Written request:
Offset every coordinate in the answers by 121 and give the rows again, requests included, for the part that opens with the line containing "You are a computer-use agent." and closes with the line containing "Image resolution: width=1150", both ends included. Leave the pictures out.

Records supplied:

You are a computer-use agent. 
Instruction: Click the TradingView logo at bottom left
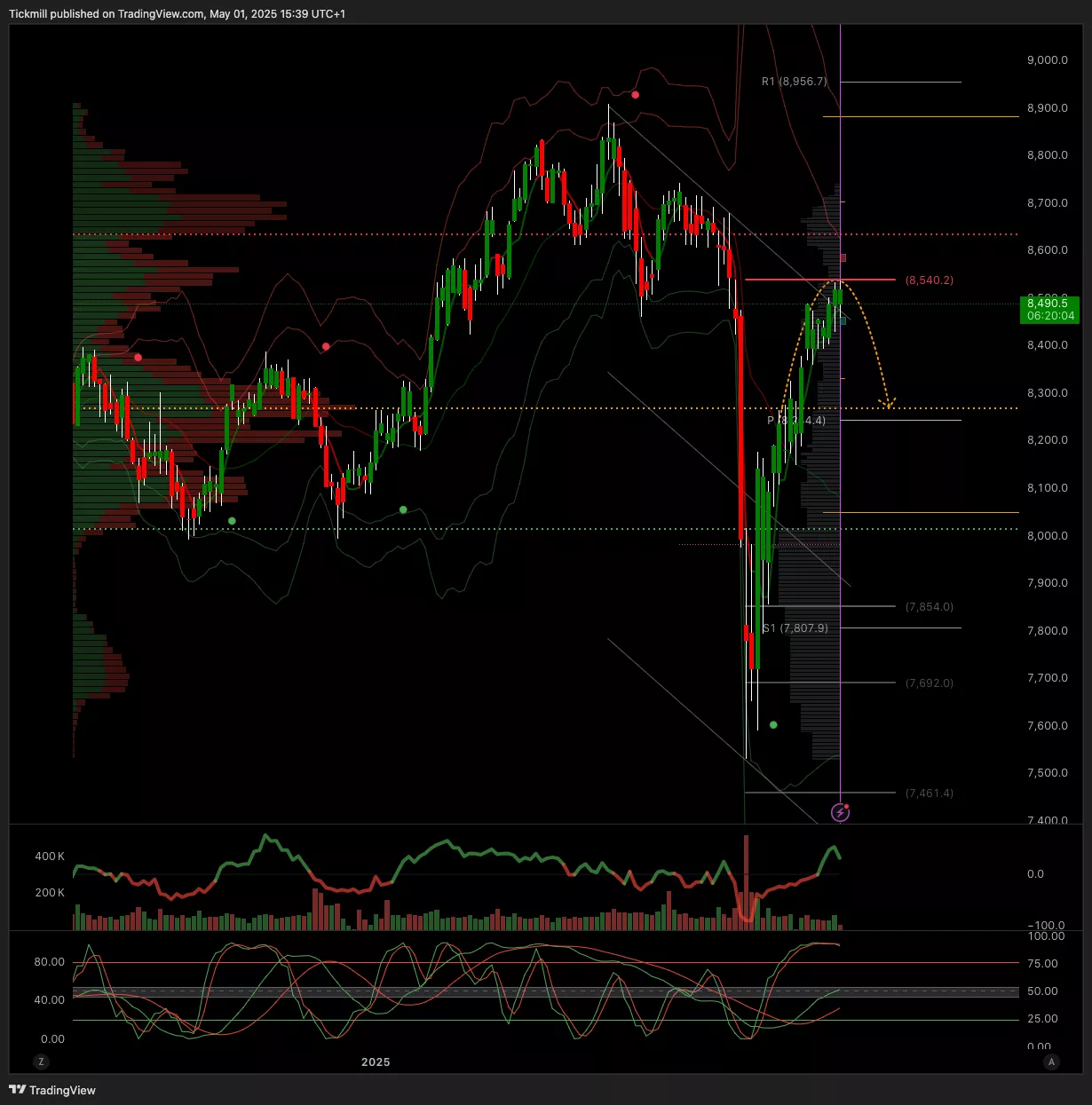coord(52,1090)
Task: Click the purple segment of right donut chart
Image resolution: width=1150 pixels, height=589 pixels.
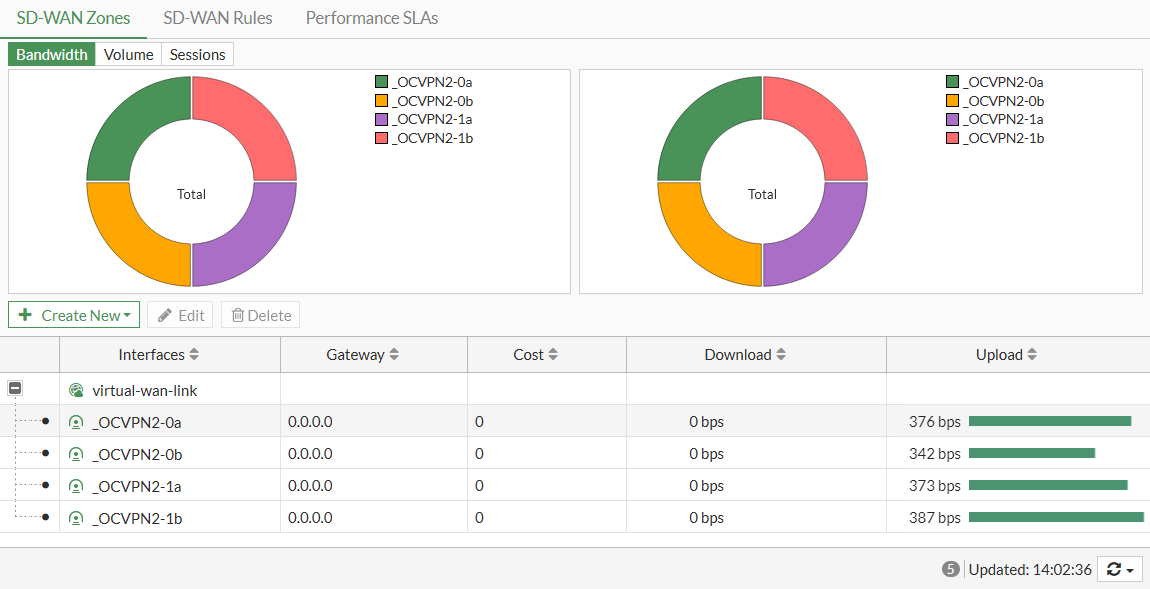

...

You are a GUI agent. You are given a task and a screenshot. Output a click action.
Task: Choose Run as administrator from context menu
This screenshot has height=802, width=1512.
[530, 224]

==

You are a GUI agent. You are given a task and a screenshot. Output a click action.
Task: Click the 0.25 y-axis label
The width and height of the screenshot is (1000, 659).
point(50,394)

Exercise answer:
You are a computer-use agent. 
Instruction: Click the TradingView logo at bottom left
coord(173,1211)
Task: Click the purple segment of right donut chart
Image resolution: width=1150 pixels, height=589 pixels.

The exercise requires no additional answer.